What does 26 TOPS actually mean for real workloads?
TOPS is a peak theoretical throughput number for int8 operations. Real-world model performance lands at a fraction of peak because models are memory-bound, not compute-bound, on most edge NPUs. For the Hailo-8L specifically, expect roughly 40-100 percent of peak depending on the model architecture - vision CNNs hit higher utilization than transformer encoders or generative LLMs.
Can I run a real LLM on the AI HAT+?
Yes, but with significant caveats. The Hailo toolchain supports specific compiled model architectures rather than running arbitrary Hugging Face checkpoints. Sub-3B encoder models and small generative models that have been ported to the Hailo runtime work. General Llama-3-8B-class chat models do not run on the HAT directly today; they run on the Pi 5 CPU with the HAT idle.
Does the AI HAT+ work on the Pi 4?
Officially no. The HAT requires the PCIe interface that the Pi 5 added; the Pi 4 lacks PCIe entirely. The [Pi 4 8GB](/product/B0899VXM8F?tag=specpicks-articles-20) is still a great general-purpose board but cannot host the AI HAT+ without the kind of unsupported adapters that defeat the point of using official Pi hardware.
What is the right SSD pair with a Pi 5 and AI HAT+?
A SATA SSD via USB 3.0 like the [Crucial BX500 1TB](/product/B07YD579WM?tag=specpicks-articles-20) is the simplest pairing - it leaves the PCIe lane available for the AI HAT+ rather than burning it on an M.2 NVMe HAT. For builders who want both NVMe storage and the AI HAT+, the official PoE+HAT path or a stacked-HAT solution exists but adds physical complexity to the build.

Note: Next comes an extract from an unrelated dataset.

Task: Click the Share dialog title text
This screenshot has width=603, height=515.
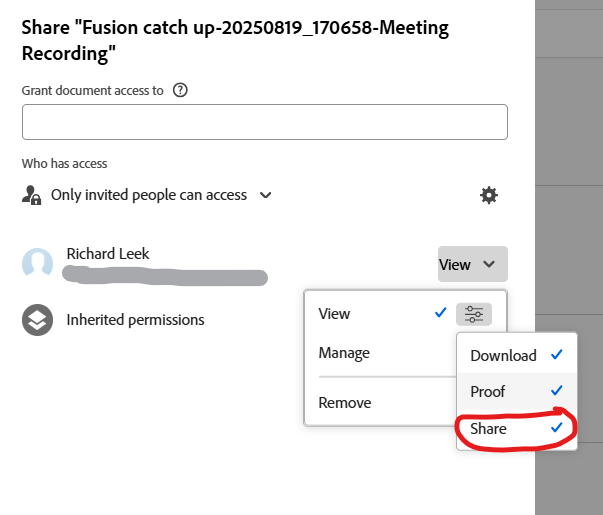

How does this compare to a Jetson Orin Nano?
The Jetson Orin Nano's GPU-NPU combo delivers higher raw throughput (40 TOPS vs 26 TOPS) and natively runs PyTorch and CUDA, so model porting is dramatically easier. The AI HAT+ wins on price (about half the Jetson's cost when paired with a Pi 5) and on power draw (sub-12 W combined vs 15 W for the Jetson). For straightforward classification and detection workloads, the AI HAT+ is the better value.